■ Data records

....

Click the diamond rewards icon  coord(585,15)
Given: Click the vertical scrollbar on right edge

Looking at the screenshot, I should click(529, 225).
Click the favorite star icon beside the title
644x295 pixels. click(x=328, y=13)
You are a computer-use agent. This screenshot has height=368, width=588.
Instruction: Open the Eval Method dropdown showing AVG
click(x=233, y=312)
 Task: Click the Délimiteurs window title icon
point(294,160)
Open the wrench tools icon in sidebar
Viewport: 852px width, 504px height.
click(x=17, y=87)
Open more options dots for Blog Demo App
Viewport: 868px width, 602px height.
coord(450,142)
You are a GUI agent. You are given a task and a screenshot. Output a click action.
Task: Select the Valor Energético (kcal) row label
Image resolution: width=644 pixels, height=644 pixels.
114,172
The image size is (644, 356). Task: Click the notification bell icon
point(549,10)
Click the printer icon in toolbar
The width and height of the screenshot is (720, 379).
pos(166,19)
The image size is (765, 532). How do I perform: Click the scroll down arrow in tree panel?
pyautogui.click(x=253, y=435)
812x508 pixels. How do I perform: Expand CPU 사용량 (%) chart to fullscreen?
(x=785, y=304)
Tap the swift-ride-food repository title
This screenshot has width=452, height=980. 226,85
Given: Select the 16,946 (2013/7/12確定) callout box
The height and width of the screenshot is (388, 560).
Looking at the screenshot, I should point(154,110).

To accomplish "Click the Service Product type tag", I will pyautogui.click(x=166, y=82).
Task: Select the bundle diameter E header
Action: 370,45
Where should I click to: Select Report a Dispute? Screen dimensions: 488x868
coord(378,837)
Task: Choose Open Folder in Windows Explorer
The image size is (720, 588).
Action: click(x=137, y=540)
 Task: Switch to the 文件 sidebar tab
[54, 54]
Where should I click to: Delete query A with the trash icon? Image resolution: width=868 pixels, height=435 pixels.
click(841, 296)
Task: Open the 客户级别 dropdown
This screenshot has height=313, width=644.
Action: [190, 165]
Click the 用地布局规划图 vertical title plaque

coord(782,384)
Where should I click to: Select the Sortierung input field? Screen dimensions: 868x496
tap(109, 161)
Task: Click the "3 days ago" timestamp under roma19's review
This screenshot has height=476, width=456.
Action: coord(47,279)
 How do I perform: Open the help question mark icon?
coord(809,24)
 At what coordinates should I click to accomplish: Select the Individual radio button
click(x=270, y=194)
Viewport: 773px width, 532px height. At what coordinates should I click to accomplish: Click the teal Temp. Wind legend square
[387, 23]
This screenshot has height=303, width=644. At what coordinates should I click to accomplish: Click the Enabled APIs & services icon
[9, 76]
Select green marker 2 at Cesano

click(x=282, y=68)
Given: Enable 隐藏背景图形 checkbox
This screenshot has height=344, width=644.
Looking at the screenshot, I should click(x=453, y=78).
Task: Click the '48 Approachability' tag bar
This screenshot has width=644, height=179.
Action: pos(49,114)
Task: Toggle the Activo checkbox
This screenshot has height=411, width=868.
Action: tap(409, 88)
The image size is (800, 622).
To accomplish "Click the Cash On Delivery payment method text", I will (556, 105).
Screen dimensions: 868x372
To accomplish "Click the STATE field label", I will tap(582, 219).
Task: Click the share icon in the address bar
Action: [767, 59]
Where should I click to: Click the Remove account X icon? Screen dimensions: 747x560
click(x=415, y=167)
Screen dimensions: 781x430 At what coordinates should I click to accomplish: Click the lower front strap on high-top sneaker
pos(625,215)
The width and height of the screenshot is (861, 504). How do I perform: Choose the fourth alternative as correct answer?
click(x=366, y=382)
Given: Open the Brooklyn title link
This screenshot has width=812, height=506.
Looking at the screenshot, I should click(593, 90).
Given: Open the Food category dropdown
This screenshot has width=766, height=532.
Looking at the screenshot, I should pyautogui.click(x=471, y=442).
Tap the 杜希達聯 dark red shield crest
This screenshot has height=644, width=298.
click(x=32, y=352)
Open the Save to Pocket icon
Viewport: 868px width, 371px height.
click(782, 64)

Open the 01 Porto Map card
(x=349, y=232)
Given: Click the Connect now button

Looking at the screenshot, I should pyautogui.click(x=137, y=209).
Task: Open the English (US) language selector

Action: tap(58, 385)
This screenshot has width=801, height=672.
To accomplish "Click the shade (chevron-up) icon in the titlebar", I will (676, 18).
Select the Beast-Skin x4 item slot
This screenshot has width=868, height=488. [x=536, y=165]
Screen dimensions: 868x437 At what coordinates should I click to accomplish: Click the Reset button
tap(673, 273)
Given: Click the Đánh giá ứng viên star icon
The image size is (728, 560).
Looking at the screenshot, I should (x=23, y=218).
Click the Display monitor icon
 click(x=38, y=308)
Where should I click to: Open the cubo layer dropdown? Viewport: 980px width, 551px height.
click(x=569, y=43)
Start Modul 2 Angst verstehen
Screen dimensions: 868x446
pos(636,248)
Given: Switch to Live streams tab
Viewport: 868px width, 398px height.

....

■ To do
Copy all lines from the material that hold "checkbox".

■ Solution below
Given: Enable 隐藏背景图形 checkbox
Task: Toggle the Activo checkbox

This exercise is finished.